Using Drones to Predict Pregnancies in Dolphins
In 1938, Duke University opened its Marine Laboratory on Pivers Island, North Carolina, about 180 miles east of the main campus in Durham. The goal of the lab is to study marine ecosystems for conservation modeling. Within the building are other labs designated for specific areas of study, such as the Marine Robotics and Remote Sensing Laboratory (MaRRS), which opened in 2015. As explained on the MaRRS website, the facility serves ” as a center to promote interdisciplinary research using unoccupied aircraft systems (UAS, aka drones) and other small robotic platforms. We support researchers and students from multiple universities in addition to providing expertise for client projects. We have researchers working in our backyard and as far as the Antarctic Peninsula.” MaRRS has shared projects with its Piver Island neighbor, the National Oceanic and Atmospheric Administration, as well as some of the most prestigious universities with interests in marine studies.
In 2017 MaRRS entered a partnership with Dr. Barbara Cheney, a research fellow in the School of Biological Sciences at Aberdeen University in Scottland. Based out of the University’s Lighthouse Field Station in Cromarty, Dr. Cheney manages the school’s long term bottlenose dolphin study for conservation. For more than 30 years, the Lighthouse Field Station has been studying the protected bottlenose dolphin population that frequents the Moray Firth Special Area of Conservation off the coast of Scottland’s North Sea. For the collaboration with Duke, Dr. Cheney was particularly interested in using drones to predict pregnancies in dolphins.
Typically, Dr. Cheney explained, dolphin pregnancies are only documented once a calf is spotted. This means that researchers only have databases on successful pregnancies. To have an understanding of the dolphin population’s health and growth, it is important to monitor all pregnancies, both those that come to term and those that fail. With data on failed pregnancies, conservationists can gather knowledge on what leads to these failures. Questions like overall animal health and environmental influence can be answered.

### [Supplied records]
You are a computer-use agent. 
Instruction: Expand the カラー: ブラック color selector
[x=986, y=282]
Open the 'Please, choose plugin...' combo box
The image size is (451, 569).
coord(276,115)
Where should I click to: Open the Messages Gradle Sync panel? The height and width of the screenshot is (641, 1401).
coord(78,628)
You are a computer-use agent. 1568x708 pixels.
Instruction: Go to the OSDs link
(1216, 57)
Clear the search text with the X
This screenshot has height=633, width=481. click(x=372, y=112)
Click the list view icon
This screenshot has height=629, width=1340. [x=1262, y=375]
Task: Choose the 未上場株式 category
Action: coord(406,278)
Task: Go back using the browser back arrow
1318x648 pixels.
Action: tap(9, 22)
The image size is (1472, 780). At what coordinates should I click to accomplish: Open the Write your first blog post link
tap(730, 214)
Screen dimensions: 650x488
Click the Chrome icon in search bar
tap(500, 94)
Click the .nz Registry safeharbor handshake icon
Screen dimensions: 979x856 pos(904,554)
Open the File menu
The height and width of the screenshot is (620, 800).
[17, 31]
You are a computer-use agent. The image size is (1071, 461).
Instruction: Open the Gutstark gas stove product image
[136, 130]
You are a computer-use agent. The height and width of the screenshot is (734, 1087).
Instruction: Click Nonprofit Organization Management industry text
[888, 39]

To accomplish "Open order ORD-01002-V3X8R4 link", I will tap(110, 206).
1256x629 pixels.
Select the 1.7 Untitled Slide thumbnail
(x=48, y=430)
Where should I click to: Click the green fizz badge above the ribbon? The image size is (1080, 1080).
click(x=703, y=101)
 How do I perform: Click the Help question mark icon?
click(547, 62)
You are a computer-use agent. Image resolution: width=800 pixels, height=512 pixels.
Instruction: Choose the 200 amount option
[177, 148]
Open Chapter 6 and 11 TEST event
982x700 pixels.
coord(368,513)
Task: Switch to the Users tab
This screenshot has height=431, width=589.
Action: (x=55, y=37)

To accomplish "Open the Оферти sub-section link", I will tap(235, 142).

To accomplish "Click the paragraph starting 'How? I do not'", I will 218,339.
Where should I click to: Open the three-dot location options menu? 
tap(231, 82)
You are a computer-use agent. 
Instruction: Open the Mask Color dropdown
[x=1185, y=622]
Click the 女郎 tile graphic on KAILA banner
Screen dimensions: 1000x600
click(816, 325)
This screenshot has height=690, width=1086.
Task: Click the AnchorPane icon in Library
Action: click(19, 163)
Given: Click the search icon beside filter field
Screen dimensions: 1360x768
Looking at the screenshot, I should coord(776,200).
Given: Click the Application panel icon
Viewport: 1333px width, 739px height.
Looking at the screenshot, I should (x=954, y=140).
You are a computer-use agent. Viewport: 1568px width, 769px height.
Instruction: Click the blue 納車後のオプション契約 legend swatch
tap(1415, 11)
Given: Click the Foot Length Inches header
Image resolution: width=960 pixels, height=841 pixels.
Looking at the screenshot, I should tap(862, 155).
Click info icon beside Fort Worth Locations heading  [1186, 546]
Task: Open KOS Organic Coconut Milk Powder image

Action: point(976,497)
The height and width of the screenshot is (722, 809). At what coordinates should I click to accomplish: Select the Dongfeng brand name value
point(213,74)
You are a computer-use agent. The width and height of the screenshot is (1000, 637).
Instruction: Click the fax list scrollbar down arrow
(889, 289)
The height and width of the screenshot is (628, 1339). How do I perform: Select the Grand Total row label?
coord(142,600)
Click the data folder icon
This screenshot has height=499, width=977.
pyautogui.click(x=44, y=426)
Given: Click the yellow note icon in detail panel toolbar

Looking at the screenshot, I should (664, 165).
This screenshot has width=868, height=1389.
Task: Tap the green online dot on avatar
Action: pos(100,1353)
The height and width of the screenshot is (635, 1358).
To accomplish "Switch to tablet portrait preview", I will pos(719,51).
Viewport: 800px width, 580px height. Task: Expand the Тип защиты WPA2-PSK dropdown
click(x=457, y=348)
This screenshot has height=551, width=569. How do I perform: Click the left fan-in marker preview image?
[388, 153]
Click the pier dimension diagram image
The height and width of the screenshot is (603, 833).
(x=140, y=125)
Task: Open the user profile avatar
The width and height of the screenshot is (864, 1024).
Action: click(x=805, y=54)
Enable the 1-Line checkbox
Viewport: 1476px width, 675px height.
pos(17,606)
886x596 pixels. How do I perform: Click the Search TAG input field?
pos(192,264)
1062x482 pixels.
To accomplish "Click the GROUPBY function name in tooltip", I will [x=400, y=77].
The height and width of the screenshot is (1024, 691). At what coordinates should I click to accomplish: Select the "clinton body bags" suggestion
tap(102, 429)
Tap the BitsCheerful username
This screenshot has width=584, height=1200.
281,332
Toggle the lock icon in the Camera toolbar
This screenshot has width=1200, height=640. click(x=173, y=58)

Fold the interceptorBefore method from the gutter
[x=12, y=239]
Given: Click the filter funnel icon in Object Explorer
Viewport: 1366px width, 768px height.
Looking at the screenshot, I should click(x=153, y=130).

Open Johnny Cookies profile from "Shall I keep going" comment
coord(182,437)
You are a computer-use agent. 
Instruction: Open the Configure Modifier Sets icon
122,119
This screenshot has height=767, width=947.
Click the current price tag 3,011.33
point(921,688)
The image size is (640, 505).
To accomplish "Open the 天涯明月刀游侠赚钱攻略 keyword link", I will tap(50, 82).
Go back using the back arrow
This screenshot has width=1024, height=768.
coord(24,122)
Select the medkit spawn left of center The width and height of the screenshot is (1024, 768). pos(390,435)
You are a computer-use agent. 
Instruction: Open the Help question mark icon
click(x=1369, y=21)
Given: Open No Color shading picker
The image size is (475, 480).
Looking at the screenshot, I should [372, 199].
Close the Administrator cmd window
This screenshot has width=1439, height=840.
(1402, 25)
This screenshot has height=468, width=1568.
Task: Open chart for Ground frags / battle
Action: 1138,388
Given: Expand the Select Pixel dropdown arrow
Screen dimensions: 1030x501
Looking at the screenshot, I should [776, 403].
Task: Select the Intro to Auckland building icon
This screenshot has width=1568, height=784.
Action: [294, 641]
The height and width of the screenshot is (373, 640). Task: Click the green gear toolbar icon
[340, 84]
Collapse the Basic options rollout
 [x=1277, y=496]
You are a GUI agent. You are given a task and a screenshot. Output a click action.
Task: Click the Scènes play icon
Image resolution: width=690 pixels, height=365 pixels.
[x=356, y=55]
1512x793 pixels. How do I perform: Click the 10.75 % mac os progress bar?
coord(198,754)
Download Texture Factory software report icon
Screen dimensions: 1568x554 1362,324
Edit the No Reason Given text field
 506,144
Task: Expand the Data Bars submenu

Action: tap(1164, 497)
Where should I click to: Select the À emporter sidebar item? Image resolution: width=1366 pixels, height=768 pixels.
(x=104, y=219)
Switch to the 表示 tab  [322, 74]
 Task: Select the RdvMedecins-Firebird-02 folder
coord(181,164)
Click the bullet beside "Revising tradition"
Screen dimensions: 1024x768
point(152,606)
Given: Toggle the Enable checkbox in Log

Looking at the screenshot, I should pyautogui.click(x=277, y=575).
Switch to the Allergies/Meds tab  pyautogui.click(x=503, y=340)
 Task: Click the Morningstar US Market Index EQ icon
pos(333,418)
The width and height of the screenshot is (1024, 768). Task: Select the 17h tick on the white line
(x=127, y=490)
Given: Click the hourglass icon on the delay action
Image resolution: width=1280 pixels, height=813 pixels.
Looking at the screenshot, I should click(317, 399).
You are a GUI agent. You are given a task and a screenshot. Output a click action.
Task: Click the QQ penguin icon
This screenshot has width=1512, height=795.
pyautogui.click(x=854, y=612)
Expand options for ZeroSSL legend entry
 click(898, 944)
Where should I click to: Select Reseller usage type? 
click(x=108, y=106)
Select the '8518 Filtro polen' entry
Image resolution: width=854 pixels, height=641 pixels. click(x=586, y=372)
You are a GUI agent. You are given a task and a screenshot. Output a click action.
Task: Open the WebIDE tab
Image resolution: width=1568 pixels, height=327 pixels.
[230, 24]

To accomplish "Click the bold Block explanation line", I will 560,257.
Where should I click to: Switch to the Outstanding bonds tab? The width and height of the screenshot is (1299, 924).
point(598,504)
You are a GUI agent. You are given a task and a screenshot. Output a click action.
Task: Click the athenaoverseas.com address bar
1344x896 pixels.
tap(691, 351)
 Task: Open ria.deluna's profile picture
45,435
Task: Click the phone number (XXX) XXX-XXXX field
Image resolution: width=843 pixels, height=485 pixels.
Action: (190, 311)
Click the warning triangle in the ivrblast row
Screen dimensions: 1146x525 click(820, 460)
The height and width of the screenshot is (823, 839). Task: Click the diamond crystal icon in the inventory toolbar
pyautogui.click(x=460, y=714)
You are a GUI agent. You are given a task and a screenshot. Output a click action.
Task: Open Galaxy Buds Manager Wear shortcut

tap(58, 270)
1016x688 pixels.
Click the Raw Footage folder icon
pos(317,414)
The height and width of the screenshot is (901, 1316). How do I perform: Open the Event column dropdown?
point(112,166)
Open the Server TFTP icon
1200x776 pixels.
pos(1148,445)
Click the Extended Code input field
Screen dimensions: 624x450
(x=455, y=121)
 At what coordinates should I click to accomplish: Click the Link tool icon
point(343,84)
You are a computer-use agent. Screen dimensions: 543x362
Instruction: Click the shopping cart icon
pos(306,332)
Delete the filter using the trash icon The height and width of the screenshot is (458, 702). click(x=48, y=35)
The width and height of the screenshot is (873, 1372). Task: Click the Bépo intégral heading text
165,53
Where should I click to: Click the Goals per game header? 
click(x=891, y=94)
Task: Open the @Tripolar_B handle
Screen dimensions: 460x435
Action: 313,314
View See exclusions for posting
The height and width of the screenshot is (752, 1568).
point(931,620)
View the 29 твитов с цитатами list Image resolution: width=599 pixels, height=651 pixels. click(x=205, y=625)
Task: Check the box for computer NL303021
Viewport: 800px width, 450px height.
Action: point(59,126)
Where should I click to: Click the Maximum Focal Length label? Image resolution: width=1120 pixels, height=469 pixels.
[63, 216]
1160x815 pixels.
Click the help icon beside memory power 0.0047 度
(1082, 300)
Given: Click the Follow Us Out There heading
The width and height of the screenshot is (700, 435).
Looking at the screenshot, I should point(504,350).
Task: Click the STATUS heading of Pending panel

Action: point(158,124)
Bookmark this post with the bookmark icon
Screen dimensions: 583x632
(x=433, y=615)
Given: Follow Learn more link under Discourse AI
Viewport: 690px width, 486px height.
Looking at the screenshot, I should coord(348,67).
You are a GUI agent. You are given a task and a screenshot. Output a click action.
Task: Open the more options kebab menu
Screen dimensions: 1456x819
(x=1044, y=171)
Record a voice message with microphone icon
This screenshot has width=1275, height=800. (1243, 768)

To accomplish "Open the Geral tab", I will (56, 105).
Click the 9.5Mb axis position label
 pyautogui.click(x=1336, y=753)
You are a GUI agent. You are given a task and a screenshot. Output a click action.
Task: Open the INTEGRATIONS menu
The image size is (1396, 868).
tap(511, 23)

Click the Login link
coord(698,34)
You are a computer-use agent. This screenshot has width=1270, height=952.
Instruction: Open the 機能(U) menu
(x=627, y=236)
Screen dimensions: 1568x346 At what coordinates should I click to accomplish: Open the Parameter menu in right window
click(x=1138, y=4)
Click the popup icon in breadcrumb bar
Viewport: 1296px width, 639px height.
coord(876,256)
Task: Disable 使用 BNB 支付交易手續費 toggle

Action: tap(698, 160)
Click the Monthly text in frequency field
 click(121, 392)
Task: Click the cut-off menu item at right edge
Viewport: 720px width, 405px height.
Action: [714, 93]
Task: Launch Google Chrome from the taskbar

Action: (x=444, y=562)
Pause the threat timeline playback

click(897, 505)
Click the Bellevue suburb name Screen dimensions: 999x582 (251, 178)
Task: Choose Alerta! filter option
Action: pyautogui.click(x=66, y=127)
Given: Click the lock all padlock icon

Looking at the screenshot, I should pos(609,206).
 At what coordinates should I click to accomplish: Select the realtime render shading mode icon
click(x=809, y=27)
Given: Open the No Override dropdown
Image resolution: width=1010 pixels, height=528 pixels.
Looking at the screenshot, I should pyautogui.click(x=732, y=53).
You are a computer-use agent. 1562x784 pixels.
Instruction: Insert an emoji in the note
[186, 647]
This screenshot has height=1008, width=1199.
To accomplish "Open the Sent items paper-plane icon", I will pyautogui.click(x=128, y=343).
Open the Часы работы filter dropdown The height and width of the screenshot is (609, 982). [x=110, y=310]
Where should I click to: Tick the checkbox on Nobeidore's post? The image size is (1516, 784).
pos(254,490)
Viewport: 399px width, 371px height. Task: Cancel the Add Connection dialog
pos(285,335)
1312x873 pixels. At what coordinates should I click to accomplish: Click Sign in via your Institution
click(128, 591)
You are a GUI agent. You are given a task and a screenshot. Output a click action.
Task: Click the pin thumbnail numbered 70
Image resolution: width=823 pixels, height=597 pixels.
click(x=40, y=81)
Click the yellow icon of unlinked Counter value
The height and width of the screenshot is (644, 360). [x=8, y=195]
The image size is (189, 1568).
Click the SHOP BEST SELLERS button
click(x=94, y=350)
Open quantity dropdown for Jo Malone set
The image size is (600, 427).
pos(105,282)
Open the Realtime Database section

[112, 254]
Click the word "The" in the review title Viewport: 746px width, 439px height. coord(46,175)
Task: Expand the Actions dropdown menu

### [Apply what you read]
A. Determine whether each statement below agrees with the dolphin pregnancy article, answering yes or no and quoting the deciding words from the article: (i) MaRRS opened in 2015; (ii) the Lighthouse Field Station has studied the dolphin population for fewer than 20 years; (iii) dolphin pregnancies are typically recorded only after a calf is seen.
B. Reproduce the stretch of the dolphin pregnancy article from "In 2017 MaRRS" through "pregnancies in dolphins.", renaming "Lighthouse Field Station" as "Cromarty Field Station".
C. According to the dolphin pregnancy article, why do researchers' databases contain only successful pregnancies, and why is it important to monitor failed ones as well?

### [Answers for the tasks]
A.
(i) Yes: "the Marine Robotics and Remote Sensing Laboratory (MaRRS), which opened in 2015"
(ii) No: "For more than 30 years, the Lighthouse Field Station has been studying the protected bottlenose dolphin population"
(iii) Yes: "dolphin pregnancies are only documented once a calf is spotted"

B.
In 2017 MaRRS entered a partnership with Dr. Barbara Cheney, a research fellow in the School of Biological Sciences at Aberdeen University in Scottland. Based out of the University’s Cromarty Field Station in Cromarty, Dr. Cheney manages the school’s long term bottlenose dolphin study for conservation. For more than 30 years, the Cromarty Field Station has been studying the protected bottlenose dolphin population that frequents the Moray Firth Special Area of Conservation off the coast of Scottland’s North Sea. For the collaboration with Duke, Dr. Cheney was particularly interested in using drones to predict pregnancies in dolphins.

C. Pregnancies are typically documented only once a calf is spotted, so researchers have records of successful pregnancies alone. Monitoring all pregnancies, including failed ones, is important for understanding the population's health and growth. Data on failures lets conservationists learn what leads to them, such as overall animal health and environmental influence.